Pottstown has plenty to offer: a professional symphony, a growing arts community, the Schuylkill hiking and biking trail, a branch of Montgomery County Community College, and good restaurants, among other attractions. It is also home to the Hill School, one of the region's finest preparatory schools.

And there's a wealth of older homes, dating from the late 1700s, with features such as tiled vestibules, hardwood floors, stained-glass windows, and rich architectural details.

"The prices are still affordable," Sharon said. In 2006, the median sales price for a home was $130,750, substantially below Montgomery County's median of $275,000.

About 44 percent of the borough's 9,996 housing units were rentals in 2000, according to the census, compared with about 26 percent countywide. The current borough rental figure is closer to 50 percent, Lampe said.

The public school system of 2,800 students serves only the borough. All the public schools are meeting No Child Left Behind performance goals.

Like many older towns in Pennsylvania, Pottstown has a storied manufacturing history with good-paying union jobs that allowed blue-collar workers to own homes in their community.

Firestone and Bethlehem Steel had a presence, but those jobs left years ago. And when homeowners and speculators started carving up houses into apartments in the 1970s, there was no municipal oversight over design or construction, said Jack Wolf, whose term as Borough Council president expired last month.

"We ended up with all sorts of wacky things happening," he said. "And it changed the town."

The owners became absentee landlords and the tenants transients, he said.

"We had a lot of disadvantaged people attracted by less-than-savory landlords, and it became problematic," Wolf said. "We figured if we have people invest in their own home and we help them, we will have stable neighborhoods."

Launched in 2003, the loans are financed by Montgomery County's Revitalization Fund.

Anthony Flint at the Lincoln Institute of Land Policy, a think tank in Cambridge, Mass., said that despite concerns about transients and absentee landlords, eradicating apartments was not necessarily a good thing.

"Sustainability and affordability goals require a range and variety of housing," he said. "This sounds like it might result in stability, perhaps at the cost of diversity."

Montgomery County planner Brian O'Leary said that in an economically distressed town like Pottstown, you want to encourage home ownership.

"We are advocates for rental housing, but you can have too much of it," he said. "This is a technique for upgrading old housing stock, making it competitive in the market, and attracting new homeowners."

In Collingswood, next door to Camden, the program "took off," said John Kane, director of community development. "About 150 homes have been converted back to single-family homes, and the most blighted properties have all gone.
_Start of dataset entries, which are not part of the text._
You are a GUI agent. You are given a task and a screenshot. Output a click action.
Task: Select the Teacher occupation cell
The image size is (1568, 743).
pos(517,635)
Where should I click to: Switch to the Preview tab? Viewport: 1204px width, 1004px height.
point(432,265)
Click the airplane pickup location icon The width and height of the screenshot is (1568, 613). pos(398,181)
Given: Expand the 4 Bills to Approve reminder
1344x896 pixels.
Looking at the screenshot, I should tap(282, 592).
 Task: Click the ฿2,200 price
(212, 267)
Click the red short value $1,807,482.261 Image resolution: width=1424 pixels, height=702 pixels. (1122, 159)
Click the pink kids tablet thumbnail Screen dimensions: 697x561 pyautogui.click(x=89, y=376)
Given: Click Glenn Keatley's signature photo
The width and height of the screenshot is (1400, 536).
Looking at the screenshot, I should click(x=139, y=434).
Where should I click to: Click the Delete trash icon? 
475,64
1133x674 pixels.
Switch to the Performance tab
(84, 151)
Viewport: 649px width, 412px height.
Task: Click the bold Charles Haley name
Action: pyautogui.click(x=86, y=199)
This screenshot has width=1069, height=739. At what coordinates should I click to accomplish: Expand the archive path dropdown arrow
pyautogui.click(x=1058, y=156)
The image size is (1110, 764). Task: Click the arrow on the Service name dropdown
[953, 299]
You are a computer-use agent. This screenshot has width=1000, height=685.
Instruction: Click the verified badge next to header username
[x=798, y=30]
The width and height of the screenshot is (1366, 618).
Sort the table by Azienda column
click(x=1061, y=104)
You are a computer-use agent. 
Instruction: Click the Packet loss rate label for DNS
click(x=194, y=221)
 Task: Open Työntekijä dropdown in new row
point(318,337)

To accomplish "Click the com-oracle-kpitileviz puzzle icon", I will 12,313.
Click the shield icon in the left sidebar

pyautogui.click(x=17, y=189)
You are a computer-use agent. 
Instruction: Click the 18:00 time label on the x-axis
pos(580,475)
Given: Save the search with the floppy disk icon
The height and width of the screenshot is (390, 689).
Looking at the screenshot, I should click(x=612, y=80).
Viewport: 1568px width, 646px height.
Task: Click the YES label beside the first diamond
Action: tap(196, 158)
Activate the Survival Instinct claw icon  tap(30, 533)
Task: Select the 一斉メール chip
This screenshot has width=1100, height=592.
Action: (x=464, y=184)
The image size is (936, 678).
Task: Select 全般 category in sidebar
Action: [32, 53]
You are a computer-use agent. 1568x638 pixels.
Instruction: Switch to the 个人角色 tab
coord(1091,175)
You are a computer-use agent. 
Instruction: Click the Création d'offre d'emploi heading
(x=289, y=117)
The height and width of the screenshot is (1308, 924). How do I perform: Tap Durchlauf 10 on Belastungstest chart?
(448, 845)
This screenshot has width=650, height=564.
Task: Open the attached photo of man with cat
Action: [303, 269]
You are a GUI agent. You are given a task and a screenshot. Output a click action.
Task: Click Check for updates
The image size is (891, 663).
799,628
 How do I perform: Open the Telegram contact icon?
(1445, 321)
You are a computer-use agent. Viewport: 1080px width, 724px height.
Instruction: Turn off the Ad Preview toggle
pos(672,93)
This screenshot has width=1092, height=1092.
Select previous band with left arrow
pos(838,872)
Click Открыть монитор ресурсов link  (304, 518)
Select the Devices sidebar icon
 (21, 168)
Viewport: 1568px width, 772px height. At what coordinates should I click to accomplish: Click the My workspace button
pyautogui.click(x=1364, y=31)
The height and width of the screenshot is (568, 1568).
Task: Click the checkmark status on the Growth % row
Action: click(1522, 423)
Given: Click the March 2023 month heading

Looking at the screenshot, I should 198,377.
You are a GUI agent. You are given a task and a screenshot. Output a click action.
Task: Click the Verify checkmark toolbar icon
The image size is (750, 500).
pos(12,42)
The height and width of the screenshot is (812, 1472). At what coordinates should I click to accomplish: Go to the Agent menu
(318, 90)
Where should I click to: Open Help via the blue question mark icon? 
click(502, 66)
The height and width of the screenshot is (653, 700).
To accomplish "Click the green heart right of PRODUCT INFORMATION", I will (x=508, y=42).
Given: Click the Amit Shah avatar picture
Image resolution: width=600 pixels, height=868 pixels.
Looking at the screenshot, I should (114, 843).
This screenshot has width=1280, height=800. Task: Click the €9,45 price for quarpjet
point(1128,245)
Basically, property values have tripled."

Desch said he and his family had lived on Walnut Street in a four-apartment building that he bought about 20 years ago before he purchased his current home.

He enclosed two porches and broke through brick walls to open up the floor plan.

"We have totally remodeled the place," said Desch, who did much of the work himself. "It is very livable and very usable."

Kane, a Pottstown resident for 12 years, said his house had been owned by an absentee landlord who hadn't kept up with maintenance.

When his kitchen floor collapsed, he had to jack up the second floor to install a new wall. The grant money helped pay for that plus a new roof, he said.

Both men said the paperwork was daunting. The borough and county review applications, and no check is issued until the work is done. Homeowners must apply for the loans within a year of buying the house, and they have to submit three bids before the borough approves the work.

Of the homeowners who have applied for the programs, only two have sold their homes within seven years. The loan balance is collected at settlement and returned to the fund, Lampe said.

Kane and Desch said they talked up Pottstown's programs every chance they got.

"I tell them to go for it," said Desch, 49. "I can't say enough about it. It helps everyone - the neighbors, the homeowners, the Police Department, everyone."